EXCERPTED TEXT START

Sheryl Sandberg joins business leaders pact against death penalty

More than 40 executives have signed on to the Business Leaders Against the Death Penalty campaign since it was launched by Virgin Group founder Richard Branson in March.

Facebook chief operating officer Sheryl Sandberg, Salesforce CEO Marc Benioff and Unilever CEO Alan Jope added their names to a list of more than 40 global business leaders who have joined the Business Leaders Against the Death Penalty campaign [File: Jose Luis Magana/AP Photo]

Facebook chief operating officer Sheryl Sandberg is among the latest executives to sign on to a global pledge against capital punishment first launched by Virgin Group founder Richard Branson earlier this year.

Sandberg, Salesforce CEO Marc Benioff and Unilever CEO Alan Jope added their names to a list of more than 40 global business leaders who have joined the Business Leaders Against the Death Penalty campaign.

EXCERPTED TEXT END
PROVIDED DATA START

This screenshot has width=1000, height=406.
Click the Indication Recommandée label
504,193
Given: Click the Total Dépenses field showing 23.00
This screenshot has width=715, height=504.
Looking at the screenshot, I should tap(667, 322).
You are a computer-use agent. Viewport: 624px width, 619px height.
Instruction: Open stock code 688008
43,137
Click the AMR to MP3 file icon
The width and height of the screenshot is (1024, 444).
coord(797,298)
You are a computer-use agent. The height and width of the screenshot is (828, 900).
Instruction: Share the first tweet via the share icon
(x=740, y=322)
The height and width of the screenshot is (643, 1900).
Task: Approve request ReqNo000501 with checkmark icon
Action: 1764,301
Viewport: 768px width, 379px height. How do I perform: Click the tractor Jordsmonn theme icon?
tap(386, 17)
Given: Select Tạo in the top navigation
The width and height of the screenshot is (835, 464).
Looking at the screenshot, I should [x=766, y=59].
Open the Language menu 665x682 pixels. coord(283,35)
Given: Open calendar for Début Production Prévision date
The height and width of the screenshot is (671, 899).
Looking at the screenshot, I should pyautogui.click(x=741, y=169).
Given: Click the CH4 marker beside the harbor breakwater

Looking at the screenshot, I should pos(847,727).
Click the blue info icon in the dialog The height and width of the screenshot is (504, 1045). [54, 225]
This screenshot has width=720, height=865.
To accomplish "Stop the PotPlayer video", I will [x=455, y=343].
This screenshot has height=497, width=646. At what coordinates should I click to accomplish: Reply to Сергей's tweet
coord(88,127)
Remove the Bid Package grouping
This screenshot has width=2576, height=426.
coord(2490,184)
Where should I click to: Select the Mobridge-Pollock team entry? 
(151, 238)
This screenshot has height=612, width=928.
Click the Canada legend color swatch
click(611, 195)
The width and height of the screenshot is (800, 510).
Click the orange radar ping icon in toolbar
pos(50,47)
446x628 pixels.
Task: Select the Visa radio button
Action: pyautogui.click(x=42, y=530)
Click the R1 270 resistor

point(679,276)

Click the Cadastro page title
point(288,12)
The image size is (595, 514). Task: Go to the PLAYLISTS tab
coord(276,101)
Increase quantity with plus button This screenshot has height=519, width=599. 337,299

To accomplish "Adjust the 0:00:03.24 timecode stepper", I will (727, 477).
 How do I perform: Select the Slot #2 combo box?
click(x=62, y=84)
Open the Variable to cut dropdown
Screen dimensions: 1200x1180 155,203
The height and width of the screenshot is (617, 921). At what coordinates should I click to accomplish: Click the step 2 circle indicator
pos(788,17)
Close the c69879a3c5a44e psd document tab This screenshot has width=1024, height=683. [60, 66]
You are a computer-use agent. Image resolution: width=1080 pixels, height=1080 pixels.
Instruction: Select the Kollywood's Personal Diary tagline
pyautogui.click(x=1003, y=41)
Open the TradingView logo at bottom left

PROVIDED DATA END

WHAT THIS EXERCISE ASKS.
1. Answer these questions from the article about the death penalty pledge:
(a) Who launched the Business Leaders Against the Death Penalty campaign, and in what month?
(b) Which company does Alan Jope lead as CEO?
(c) What position does Sheryl Sandberg hold at Facebook?
2. Write out the stretch of the article about the death penalty pledge from "More than 40 executives" through "earlier this year.".
Answer using only the article about the death penalty pledge.

ANSWERS TO THE PROBLEMS.
1.
(a) Virgin Group founder Richard Branson, in March
(b) Unilever
(c) Chief operating officer

2.
More than 40 executives have signed on to the Business Leaders Against the Death Penalty campaign since it was launched by Virgin Group founder Richard Branson in March.

Facebook chief operating officer Sheryl Sandberg, Salesforce CEO Marc Benioff and Unilever CEO Alan Jope added their names to a list of more than 40 global business leaders who have joined the Business Leaders Against the Death Penalty campaign [File: Jose Luis Magana/AP Photo]

Facebook chief operating officer Sheryl Sandberg is among the latest executives to sign on to a global pledge against capital punishment first launched by Virgin Group founder Richard Branson earlier this year.